Quem ouve, se importa

Há 20 anos, Carlos Magno Bittencourt poderia até ser acusado de pirataria. Isso porque o economista de 42 anos aguardava ansiosamente para ouvir no rádio as músicas que gostava, geralmente baladas e temas de novela, para gravá-las em fitas cassete no mesmo instante.

Hoje, Bittencourt ouve rádio no carro todos os dias. Durante a semana, notícias, para "sempre estar bem-informado". Aos sábados e domingos, a música ganha vez ao sintonizar a Mundo Livre. "Gosto das músicas, dos estilos. Além do que a locutora tem um vozerão que chama muito a atenção", explica.

O curitibano, que já participou de promoções da rádio Caiobá, no começo da década de 1980, hoje é um pouco mais reservado. Não troca figurinhas com as rádios que ouve, mas confessa: tem o telefone da Band News anotado no celular. "É ótimo para os motoristas. Eu tenho vontade de participar, mas nunca liguei", diz.

O escritor Otto Leopoldo Linck, morador de Curitiba há 20 anos, sempre ouviu rádio e o adotou como principal meio de comunicação pela flexibilidade que proporciona. "É algo que você pode fazer enquanto faz outra coisa. A televisão já exige exclusividade", justifica Linck, de 42 anos.

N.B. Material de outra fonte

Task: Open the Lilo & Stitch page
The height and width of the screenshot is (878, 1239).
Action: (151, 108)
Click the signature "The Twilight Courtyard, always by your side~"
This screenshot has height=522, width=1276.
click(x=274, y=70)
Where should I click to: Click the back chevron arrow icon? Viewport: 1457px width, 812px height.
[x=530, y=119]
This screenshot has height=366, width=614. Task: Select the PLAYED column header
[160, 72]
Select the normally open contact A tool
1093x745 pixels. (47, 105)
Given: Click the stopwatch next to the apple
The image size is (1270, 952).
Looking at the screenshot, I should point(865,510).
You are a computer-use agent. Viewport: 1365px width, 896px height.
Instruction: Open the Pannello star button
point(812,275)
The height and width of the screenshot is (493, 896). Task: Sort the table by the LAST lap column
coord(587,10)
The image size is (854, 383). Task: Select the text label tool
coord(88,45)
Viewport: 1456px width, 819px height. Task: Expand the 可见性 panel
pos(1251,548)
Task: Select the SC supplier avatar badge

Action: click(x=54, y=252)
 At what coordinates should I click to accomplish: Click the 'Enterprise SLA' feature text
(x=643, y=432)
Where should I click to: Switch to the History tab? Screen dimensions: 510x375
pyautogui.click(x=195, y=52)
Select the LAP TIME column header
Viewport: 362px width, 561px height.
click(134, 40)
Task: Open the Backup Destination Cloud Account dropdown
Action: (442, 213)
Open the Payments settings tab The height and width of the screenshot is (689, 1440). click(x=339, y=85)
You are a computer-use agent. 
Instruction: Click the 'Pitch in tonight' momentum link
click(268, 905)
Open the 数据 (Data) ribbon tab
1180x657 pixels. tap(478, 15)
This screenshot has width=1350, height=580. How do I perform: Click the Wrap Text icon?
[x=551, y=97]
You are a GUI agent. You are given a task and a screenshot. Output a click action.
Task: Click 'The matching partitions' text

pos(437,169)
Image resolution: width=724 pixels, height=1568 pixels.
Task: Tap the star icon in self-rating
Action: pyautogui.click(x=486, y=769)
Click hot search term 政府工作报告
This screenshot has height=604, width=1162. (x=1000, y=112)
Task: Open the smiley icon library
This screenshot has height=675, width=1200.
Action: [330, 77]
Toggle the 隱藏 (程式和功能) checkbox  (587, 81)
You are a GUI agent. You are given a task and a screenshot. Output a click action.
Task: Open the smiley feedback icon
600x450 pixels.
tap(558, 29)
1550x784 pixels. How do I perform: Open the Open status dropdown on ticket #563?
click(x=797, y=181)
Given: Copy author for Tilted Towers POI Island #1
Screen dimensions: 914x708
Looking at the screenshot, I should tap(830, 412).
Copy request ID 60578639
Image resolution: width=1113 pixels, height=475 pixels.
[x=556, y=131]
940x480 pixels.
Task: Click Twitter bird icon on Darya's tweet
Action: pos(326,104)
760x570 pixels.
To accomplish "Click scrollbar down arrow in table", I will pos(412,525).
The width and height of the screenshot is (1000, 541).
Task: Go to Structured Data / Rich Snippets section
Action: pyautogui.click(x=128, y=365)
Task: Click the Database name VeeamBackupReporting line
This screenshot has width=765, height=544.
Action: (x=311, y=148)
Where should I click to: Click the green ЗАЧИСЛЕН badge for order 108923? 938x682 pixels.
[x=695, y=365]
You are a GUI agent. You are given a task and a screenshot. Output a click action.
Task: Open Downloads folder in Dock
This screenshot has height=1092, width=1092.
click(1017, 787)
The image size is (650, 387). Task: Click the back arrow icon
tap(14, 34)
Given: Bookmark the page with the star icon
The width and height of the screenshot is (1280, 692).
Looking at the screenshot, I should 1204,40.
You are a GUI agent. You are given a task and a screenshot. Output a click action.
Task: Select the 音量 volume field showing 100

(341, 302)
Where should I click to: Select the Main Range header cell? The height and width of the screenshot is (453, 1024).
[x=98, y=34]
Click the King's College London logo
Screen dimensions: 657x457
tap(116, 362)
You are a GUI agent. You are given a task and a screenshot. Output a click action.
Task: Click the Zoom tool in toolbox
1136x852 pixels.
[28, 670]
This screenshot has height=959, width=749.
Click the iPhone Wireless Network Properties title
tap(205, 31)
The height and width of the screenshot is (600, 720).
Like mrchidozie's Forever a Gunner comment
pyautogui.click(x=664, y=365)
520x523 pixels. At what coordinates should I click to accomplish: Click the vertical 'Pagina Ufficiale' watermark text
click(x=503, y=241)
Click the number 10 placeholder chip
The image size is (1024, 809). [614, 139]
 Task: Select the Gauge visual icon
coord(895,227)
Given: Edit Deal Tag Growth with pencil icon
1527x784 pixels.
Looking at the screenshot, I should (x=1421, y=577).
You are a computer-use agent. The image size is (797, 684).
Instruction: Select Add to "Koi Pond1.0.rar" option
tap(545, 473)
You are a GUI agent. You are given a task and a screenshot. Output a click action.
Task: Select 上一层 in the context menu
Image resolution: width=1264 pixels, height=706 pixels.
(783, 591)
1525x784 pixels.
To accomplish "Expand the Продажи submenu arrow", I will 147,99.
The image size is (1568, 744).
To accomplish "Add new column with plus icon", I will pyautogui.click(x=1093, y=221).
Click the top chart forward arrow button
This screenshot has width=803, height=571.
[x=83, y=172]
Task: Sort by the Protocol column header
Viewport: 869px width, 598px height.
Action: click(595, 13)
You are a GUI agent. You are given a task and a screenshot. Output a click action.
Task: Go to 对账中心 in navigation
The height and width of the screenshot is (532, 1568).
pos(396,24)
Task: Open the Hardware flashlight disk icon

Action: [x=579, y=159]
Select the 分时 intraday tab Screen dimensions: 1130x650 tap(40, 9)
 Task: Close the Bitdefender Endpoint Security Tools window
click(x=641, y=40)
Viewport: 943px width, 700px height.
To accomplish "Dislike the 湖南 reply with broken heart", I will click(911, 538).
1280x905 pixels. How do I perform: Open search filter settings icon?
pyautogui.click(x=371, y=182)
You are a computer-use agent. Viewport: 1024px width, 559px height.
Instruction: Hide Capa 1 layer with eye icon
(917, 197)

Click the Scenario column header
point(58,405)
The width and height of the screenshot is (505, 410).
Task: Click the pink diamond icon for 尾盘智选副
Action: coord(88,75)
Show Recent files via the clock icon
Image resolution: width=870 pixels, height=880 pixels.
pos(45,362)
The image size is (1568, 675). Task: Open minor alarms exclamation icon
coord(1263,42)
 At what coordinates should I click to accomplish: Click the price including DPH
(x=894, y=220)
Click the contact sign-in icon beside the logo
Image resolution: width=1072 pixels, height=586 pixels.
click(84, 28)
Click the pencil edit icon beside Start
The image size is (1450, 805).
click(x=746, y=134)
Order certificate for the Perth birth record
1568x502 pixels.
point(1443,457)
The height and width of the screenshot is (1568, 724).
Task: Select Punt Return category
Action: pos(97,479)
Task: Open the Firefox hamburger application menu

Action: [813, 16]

Pela seleção musical, o escritor escolheu a rádio Lúmen. Quando quer "saber o que está acontecendo na cidade", ouve a CBN. "Uno o útil ao agradável, dependendo do meu dia e de onde estou ouvindo. Se é no carro ou em casa", diz Linck, que já participou por telefone de alguns programas.

Já Naotake Fukushima só ouve notícias. Mas só até chegar o noticiário esportivo. "Quando tem notícia de futebol, eu mudo. Coloco na primeira estação de música que encontrar", revela o designer de 40 anos.

Fukushima começou a ouvir rádio há dez anos, quando trabalhava longe de sua residência e ficava tempo demais no carro. Hoje, faz do rádio um dos primeiros meios para ter a informação que deseja.

"Ouço o que está mais em evidência. Se há algo que quero aprofundar, recorro à internet", explica, deixando claro que são raras suas participações e que é exigente com quem as faz. "É difícil eu ligar ou mandar e-mail. Tenho ouvido as opiniões das pessoas e o tempo que elas têm é muito curto. Entendo que as rádios querem mostrar que têm audiência, mas essas opiniões de ouvintes quase sempre não têm qualidade".